In the first of two special extended interviews with traffic professionals on the technological evolution of traffic signals across the UK, Katie Searles speaks to Irfan Shaffi, operational control manager at Transport for London (TfL), about the capital’s use of ‘smart’ traffic lights…
What challenges are there in managing London’s traffic signals?
We have 6,300 [traffic signals], of which 5,000 are under computer control and continually being optimised from our data centres. It is a hugely challenging task in the face of a shifting city because no single day is ever the same. There’s not only events, such as the marathon, but also demonstrations, other official functions, as well incidents such as bus breakdowns, road traffic accidents, road works and burst water mains. All of that contributes to this humongous challenge to try to keep everything moving. What we’re doing now is trying to make much better use of technology. That’s where we’re headed with the tools we’re developing.
One of the tools TfL is developing is Sitraffic Fusion, an adaptive traffic management solution, with Siemens Mobility. Why did you opt to work with Siemens?

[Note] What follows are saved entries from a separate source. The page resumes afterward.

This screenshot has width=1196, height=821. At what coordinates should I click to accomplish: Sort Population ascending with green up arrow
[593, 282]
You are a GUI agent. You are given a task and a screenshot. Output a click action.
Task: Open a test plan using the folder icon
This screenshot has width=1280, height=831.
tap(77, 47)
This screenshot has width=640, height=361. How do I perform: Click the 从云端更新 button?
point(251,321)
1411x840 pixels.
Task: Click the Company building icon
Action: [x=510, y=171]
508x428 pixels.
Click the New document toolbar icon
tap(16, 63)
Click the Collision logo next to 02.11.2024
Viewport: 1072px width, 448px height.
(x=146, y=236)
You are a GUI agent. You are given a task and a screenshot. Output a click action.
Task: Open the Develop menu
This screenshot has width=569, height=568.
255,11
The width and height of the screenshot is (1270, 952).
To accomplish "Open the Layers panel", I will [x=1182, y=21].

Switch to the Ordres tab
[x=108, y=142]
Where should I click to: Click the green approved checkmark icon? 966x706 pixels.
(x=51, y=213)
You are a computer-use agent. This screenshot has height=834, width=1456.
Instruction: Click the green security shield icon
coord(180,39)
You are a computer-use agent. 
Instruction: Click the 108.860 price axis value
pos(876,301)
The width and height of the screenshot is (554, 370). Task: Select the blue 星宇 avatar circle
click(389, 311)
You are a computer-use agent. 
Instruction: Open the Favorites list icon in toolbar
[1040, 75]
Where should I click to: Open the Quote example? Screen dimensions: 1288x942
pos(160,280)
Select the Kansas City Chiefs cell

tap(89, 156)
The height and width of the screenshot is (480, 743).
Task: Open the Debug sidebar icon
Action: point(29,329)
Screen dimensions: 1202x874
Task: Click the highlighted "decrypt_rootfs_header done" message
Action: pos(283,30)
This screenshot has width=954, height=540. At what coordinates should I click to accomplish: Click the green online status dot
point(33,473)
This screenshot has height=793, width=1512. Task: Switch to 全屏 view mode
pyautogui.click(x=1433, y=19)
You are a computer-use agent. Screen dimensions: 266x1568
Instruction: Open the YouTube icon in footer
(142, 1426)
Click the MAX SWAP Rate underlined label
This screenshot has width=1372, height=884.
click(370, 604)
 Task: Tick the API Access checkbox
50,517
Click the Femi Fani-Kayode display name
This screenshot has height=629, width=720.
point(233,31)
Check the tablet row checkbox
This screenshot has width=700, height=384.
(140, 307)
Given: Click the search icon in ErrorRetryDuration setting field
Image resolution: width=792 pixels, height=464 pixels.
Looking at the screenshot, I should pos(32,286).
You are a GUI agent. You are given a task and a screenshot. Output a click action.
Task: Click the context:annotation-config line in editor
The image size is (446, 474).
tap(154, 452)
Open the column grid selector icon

Siemens provides an excellent legacy set of developer skills. It’s got a proven track record in this industry and knowledge of the problem domain, i.e. managing a city, as well as an understanding of London’s challenges. Siemens also has a hunger that matches ours for making a massive step forward and is extremely enthusiastic about working with us. It’s not every day a city like London comes knocking on your door.
In addition to congestion reduction, what other benefits will Sitraffic Fusion provide?
London, like many cities, has air quality challenges. It’s a mayoral priority to improve the situation, so developing tools like this one with Siemens gives us a massive leg up in being able to manage all transport modes better. That doesn’t just mean making it easier for people to drive around, it also means making it easier for people to walk and cycle. Those sustainable modes play an enormous part in helping to improve air quality.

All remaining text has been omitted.